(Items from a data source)
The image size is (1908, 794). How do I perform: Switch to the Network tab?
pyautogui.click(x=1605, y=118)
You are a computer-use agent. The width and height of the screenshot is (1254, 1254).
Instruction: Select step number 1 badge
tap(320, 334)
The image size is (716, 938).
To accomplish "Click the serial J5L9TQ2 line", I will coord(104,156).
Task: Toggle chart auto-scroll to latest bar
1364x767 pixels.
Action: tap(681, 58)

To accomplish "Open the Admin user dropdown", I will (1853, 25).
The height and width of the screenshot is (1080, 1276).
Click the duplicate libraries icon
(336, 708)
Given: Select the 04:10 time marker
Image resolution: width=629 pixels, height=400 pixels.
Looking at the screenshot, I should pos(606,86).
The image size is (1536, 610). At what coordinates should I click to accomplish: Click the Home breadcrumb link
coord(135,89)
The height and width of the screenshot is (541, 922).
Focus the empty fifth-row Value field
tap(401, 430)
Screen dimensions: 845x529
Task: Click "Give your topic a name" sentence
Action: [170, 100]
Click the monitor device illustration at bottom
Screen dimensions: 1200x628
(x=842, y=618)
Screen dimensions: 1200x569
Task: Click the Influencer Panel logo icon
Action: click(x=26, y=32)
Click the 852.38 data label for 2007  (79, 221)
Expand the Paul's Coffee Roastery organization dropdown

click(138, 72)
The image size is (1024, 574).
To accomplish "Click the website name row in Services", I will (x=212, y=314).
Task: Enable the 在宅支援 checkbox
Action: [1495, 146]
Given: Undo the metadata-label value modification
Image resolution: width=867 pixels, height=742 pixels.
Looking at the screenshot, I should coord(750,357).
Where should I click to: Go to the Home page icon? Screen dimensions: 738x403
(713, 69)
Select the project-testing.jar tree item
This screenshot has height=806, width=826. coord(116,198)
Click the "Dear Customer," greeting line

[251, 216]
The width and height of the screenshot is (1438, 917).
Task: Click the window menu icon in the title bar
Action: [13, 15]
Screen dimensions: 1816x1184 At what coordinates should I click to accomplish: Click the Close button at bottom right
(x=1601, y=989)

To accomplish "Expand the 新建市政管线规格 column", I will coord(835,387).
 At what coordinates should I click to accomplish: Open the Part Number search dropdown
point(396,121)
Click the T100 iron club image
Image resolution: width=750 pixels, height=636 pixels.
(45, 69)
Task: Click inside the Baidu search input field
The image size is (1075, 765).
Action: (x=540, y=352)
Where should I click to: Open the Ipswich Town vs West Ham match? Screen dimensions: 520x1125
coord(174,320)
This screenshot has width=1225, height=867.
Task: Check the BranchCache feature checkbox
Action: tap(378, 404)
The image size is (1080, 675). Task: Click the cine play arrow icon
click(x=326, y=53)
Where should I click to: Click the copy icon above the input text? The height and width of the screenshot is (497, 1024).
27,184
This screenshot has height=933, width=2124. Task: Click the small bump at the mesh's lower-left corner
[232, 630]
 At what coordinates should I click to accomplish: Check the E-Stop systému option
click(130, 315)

§ **EXERCISE BRIEF**:
Retype every entry above, word for word.

§ **OUTPUT**:
The image size is (1908, 794). How do I perform: Switch to the Network tab?
pyautogui.click(x=1605, y=118)
You are a computer-use agent. The width and height of the screenshot is (1254, 1254).
Instruction: Select step number 1 badge
tap(320, 334)
The image size is (716, 938).
To accomplish "Click the serial J5L9TQ2 line", I will coord(104,156).
Task: Toggle chart auto-scroll to latest bar
1364x767 pixels.
Action: tap(681, 58)

To accomplish "Open the Admin user dropdown", I will (1853, 25).
The height and width of the screenshot is (1080, 1276).
Click the duplicate libraries icon
(336, 708)
Given: Select the 04:10 time marker
Image resolution: width=629 pixels, height=400 pixels.
Looking at the screenshot, I should pos(606,86).
The image size is (1536, 610). At what coordinates should I click to accomplish: Click the Home breadcrumb link
coord(135,89)
The height and width of the screenshot is (541, 922).
Focus the empty fifth-row Value field
tap(401, 430)
Screen dimensions: 845x529
Task: Click "Give your topic a name" sentence
Action: [170, 100]
Click the monitor device illustration at bottom
Screen dimensions: 1200x628
(x=842, y=618)
Screen dimensions: 1200x569
Task: Click the Influencer Panel logo icon
Action: click(x=26, y=32)
Click the 852.38 data label for 2007  (79, 221)
Expand the Paul's Coffee Roastery organization dropdown

click(138, 72)
The image size is (1024, 574).
To accomplish "Click the website name row in Services", I will (x=212, y=314).
Task: Enable the 在宅支援 checkbox
Action: [1495, 146]
Given: Undo the metadata-label value modification
Image resolution: width=867 pixels, height=742 pixels.
Looking at the screenshot, I should coord(750,357).
Where should I click to: Go to the Home page icon? Screen dimensions: 738x403
(713, 69)
Select the project-testing.jar tree item
This screenshot has height=806, width=826. coord(116,198)
Click the "Dear Customer," greeting line

[251, 216]
The width and height of the screenshot is (1438, 917).
Task: Click the window menu icon in the title bar
Action: [13, 15]
Screen dimensions: 1816x1184 At what coordinates should I click to accomplish: Click the Close button at bottom right
(x=1601, y=989)

To accomplish "Expand the 新建市政管线规格 column", I will coord(835,387).
 At what coordinates should I click to accomplish: Open the Part Number search dropdown
point(396,121)
Click the T100 iron club image
Image resolution: width=750 pixels, height=636 pixels.
(45, 69)
Task: Click inside the Baidu search input field
The image size is (1075, 765).
Action: (x=540, y=352)
Where should I click to: Open the Ipswich Town vs West Ham match? Screen dimensions: 520x1125
coord(174,320)
This screenshot has width=1225, height=867.
Task: Check the BranchCache feature checkbox
Action: tap(378, 404)
The image size is (1080, 675). Task: Click the cine play arrow icon
click(x=326, y=53)
Where should I click to: Click the copy icon above the input text? The height and width of the screenshot is (497, 1024).
27,184
This screenshot has height=933, width=2124. Task: Click the small bump at the mesh's lower-left corner
[232, 630]
 At what coordinates should I click to accomplish: Check the E-Stop systému option
click(130, 315)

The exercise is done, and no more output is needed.